:: RECORD EXTRACTS ::
_ _ _ _

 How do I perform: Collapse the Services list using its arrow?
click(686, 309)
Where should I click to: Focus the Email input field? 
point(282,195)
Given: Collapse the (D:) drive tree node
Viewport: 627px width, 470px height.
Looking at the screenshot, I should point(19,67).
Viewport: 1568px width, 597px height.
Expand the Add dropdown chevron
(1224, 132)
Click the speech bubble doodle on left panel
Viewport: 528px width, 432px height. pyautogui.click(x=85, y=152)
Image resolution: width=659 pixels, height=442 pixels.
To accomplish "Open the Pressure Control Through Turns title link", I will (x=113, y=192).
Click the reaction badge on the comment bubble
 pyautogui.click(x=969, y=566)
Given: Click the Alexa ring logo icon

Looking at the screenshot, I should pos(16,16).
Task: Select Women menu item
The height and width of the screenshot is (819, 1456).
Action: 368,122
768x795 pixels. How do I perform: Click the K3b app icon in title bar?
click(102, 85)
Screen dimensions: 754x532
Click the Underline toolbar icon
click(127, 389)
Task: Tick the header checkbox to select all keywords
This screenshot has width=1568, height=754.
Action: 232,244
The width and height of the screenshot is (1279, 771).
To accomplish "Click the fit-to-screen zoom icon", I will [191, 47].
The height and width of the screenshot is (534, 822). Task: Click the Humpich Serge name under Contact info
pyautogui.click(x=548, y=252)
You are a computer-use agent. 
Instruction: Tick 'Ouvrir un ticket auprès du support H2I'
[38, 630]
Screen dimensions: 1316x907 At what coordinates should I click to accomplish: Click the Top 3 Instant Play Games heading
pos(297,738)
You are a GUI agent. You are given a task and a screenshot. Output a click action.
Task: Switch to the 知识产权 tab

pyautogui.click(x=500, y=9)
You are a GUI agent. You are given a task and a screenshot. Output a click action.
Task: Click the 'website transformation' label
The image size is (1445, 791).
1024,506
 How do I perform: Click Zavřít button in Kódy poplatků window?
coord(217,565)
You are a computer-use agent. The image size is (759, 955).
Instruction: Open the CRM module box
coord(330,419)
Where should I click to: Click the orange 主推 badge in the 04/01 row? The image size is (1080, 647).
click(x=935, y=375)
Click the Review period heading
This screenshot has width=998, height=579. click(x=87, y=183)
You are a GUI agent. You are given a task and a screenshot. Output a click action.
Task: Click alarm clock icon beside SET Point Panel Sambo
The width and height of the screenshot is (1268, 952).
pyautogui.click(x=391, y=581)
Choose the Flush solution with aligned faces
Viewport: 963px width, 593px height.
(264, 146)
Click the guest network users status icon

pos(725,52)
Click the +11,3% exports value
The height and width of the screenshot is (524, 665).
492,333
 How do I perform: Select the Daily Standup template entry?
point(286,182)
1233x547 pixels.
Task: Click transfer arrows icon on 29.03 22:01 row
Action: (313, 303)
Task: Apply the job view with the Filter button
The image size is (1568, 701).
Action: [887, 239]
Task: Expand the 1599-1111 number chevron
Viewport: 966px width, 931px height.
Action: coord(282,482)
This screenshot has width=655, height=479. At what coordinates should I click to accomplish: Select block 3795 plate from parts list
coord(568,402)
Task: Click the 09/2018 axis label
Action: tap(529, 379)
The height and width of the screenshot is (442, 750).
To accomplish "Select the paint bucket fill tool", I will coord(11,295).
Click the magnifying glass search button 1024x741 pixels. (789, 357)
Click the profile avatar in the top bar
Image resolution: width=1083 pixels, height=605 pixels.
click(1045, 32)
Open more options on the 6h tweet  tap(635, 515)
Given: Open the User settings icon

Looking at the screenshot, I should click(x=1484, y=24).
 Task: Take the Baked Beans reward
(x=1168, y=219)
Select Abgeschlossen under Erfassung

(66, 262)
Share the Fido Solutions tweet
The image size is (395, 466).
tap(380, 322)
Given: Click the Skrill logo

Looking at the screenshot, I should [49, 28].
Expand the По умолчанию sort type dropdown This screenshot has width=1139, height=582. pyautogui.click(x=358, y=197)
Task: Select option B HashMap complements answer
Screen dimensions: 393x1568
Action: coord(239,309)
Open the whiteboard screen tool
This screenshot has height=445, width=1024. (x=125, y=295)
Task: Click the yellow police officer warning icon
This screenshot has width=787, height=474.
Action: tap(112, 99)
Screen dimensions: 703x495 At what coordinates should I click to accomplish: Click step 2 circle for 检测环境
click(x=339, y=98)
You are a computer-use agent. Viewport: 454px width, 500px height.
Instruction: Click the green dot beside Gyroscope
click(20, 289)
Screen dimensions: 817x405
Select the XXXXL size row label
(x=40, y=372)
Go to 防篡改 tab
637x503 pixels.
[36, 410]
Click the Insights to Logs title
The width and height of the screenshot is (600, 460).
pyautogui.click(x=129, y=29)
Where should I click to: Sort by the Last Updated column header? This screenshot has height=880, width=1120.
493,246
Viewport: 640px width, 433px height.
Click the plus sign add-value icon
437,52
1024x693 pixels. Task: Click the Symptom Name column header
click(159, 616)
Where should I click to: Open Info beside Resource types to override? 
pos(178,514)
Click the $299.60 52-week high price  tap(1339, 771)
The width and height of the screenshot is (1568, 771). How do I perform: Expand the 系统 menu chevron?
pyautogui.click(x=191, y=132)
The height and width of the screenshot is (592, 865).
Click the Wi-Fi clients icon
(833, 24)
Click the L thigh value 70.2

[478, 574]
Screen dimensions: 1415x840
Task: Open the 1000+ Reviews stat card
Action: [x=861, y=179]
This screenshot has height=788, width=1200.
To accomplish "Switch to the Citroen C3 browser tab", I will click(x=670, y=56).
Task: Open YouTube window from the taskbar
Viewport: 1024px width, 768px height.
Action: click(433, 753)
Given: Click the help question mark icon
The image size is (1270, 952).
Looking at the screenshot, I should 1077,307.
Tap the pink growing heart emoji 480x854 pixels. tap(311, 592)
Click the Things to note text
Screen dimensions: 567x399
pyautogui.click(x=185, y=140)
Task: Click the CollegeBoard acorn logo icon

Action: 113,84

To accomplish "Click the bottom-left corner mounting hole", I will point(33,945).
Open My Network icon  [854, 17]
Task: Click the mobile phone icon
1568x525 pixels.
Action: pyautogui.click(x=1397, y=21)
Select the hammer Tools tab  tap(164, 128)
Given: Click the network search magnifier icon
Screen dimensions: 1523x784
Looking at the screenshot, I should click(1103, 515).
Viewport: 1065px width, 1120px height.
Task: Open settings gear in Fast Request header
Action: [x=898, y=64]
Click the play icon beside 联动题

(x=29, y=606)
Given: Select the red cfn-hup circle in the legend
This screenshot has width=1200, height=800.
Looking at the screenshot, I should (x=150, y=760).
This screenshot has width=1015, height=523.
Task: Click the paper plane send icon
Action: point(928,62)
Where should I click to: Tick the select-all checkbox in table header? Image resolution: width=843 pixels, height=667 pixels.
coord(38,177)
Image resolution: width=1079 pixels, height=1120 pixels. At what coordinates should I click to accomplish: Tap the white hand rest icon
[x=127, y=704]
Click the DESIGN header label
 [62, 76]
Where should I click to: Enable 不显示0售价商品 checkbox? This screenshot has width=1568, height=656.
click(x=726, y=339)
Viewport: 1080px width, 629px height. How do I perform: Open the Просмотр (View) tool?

_ _ _ _

:: TASK TO CARRY OUT ::
Which lines in the data above contain the string "Viewport"? Return every one of them in full, and match case exactly.

:: WRITTEN REPLY ::
Viewport: 627px width, 470px height.
Viewport: 1568px width, 597px height.
Viewport: 528px width, 432px height. pyautogui.click(x=85, y=152)
Viewport: 963px width, 593px height.
Viewport: 966px width, 931px height.
You are a computer-use agent. Viewport: 454px width, 500px height.
Viewport: 640px width, 433px height.
Viewport: 1024px width, 768px height.
Viewport: 1065px width, 1120px height.
Viewport: 1080px width, 629px height. How do I perform: Open the Просмотр (View) tool?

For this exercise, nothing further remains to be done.